In 1946, she receives an offer to appear on television in London. Her little brother Gerard is diagnosed with spina bifida, a birth defect that will later take his life. After hearing that he will soon die from this, Alys becomes aggressive, saying, “Nothing’s impossible for me! I have lots of money!” She then empties her purse out and throws the money around. During a nightclub performance, in which she sang “You’re in my Heart,” she tells the band to play the same song again. Puzzled, the band leader tells her that she just sang that song. Alys becomes angry and forces him to start the music, which Alys then realizes was just played moments ago. She runs backstage exclaiming, “Nobody loves me. You just want me to fill your club.”

One day, Alys questions, “Will I live long enough to see single women make their own decisions? It’s a crime for single women to have a child.” This statement is a foreshadowing of events to come during the Quiet Revolution, a time when the power of the Catholic Church was thrown off.

“God is punishing me for my success and money,” shouts Alys one day. She is then diagnosed with hebephrenia, a form of schizophrenia. This condition explains her depression that is followed by bits of euphoria.
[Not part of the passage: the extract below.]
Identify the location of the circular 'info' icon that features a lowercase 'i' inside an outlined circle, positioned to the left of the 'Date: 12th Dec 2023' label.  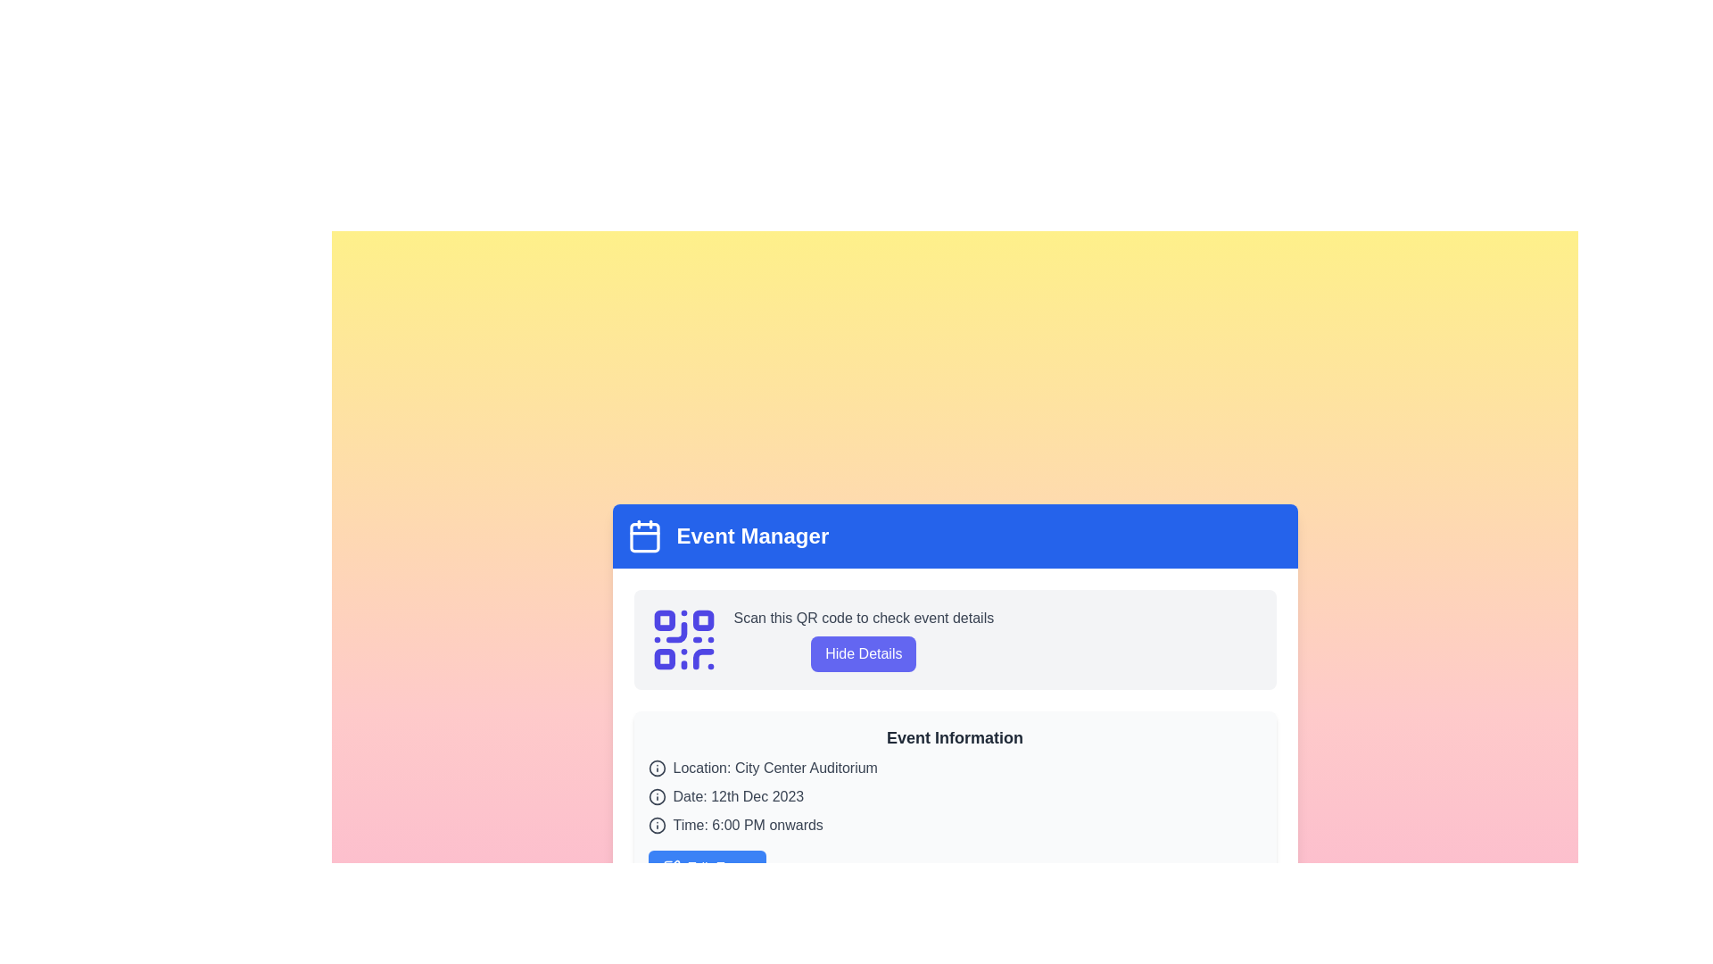
(656, 796).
In 1948, Alys is then committed to the St. Michel Archange Psychiatric Institute in Quebec City. While there, she receives various forms of therapy for her psychosis, including multiple electroshock therapies and a lobotomy, a procedure where nervous connections in the brain where psychological disorders are thought to originate are severed. Lobotomies were a very controversial procedure with many people having been operated on suffering death as a result. Between 1935 and 1952, some 100,000 people were lobotomized. With the introduction in the late 1960s of mood stabilizers such as lithium, treatment of manic depressives improved considerably. Before one of her electroshock therapy treatments, Alys shouts, “You want to break me, not help me, because I won’t knuckle under.” Nuns run this institution and pray furiously for a safe procedure for Alys. Also, patients at the hospital pray in Latin before going to bed.

During one scene, Alys speaks with another patient during meal time.
Alys: “Why are you here?”
Patient: “I’m an orphan.”
Alys: “But you’re not crazy.”
Patient: “Duplessis’s gang thinks I am.”

After five and a half years in the asylum and one successful lobotomy later, Alys Robi was released and went back to performing music.